CIFAR congratulates CIFAR Senior Fellow Alán Aspuru-Guzik, who is joining the University of Toronto as one of the Canada 150 Research Chairs announced today by Minister of Science Kirsty Duncan.

Aspuru-Guzik is a tenured professor at Harvard University, world-leading researcher in theoretical and computational chemistry and a Senior Fellow in CIFAR’s Bio-inspired Solar Energy program. He is jointly appointed to the departments of chemistry and computer science as the Canada 150 Research Chair in Theoretical & Quantum Chemistry. This summer, he will arrive at U of T, which is internationally known for its strengths in chemistry and artificial intelligence.

Aspuru-Guzik will also be a faculty member of the Vector Institute. CIFAR is leading the Government of Canada’s $125 million Pan-Canadian Artificial Intelligence Strategy, working in partnership with the three newly established AI institutes.

“I really got to know Canada and Canadian scientists through CIFAR”

“I really got to know Canada and Canadian scientists through CIFAR,” Aspuru-Guzik said. Some of his collaborators include CIFAR fellows Ted Sargent (U of T), Mario Leclerc (Université Laval) and Curtis Berlinguette (UBC).

“I also got to know Alan Bernstein, who helped me navigate many, many aspects of my move to Canada,” said Aspuru-Guzik.

Aspuru Guzik reached out to Dr. Bernstein, CIFAR’s President & CEO, and shared his interest in moving to Canada. From there, Dr. Bernstein introduced him to senior administrators in universities and the community.

“Congratulations to Alán on this prestigious appointment and congratulations to the Government of Canada and U of T. Alán is a brilliant scientist who will bring to Canada his scientific excellence and enthusiasm. He will serve as a magnet for young people wishing to pursue a scientific career. Canada, Toronto and CIFAR are all fortunate to have him,” said Dr. Bernstein.

The Canada 150 Research Chair program is a $117-million investment by the federal government to enhance this country’s reputation as a global centre for science, research and innovation, and to attract the world’s leading scholars and researchers.

Originally from Mexico City, Aspuru-Guzik earned his PhD and did his post-doctoral research at the University of California, Berkeley before joining Harvard in 2006. He became a tenured professor of chemistry in 2013.

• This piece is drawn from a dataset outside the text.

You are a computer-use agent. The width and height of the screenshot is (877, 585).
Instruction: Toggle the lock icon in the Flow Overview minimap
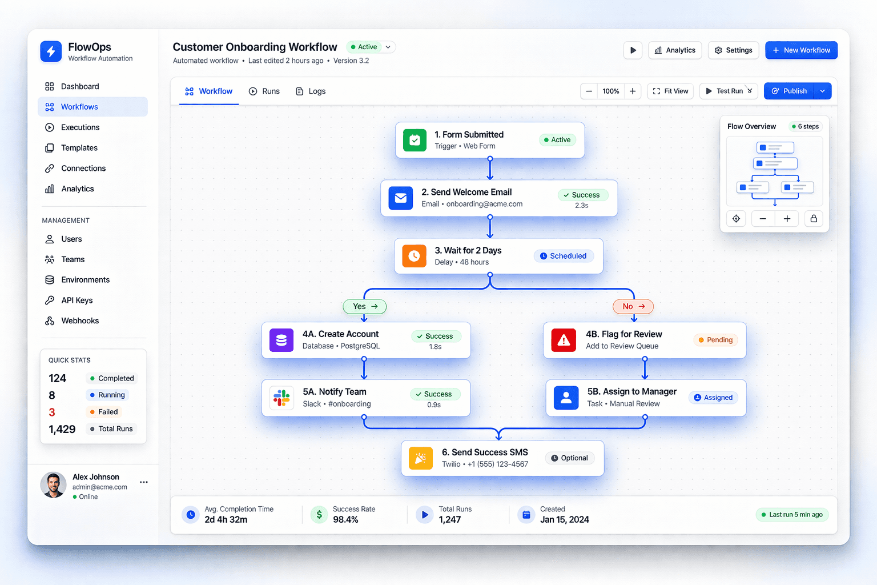pyautogui.click(x=814, y=218)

Aspuru-Guzik’s long-term research goals are to disrupt chemistry by working on ideas stemming from computer science and robotics. He is particularly interested in bio-inspired solar energy and has published a series of papers in collaboration with CIFAR fellows ranging from synthetic circuits that mimic photosynthesis to the role of protein vibrations in converting sunshine into useful energy.

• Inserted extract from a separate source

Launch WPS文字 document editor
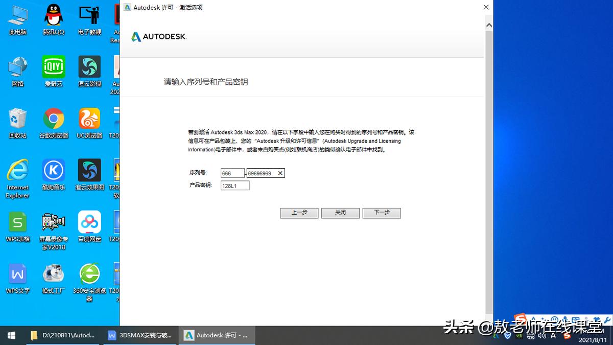 click(17, 274)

In January, a report led by Aspuru-Guzik was released on how the integration of artificial intelligence and robotics with materials sciences will lead to new clean energy technologies. The report is the result of an international workshop he co-led in September that brought together 55 researchers from around the world. The workshop was part of Mission Innovation, a partnership of 22 countries and the European Union that aims to accelerate global clean energy development. It was sponsored by CIFAR, along with the Mexican Ministry of Energy (SENER) and the U.S. Department of Energy.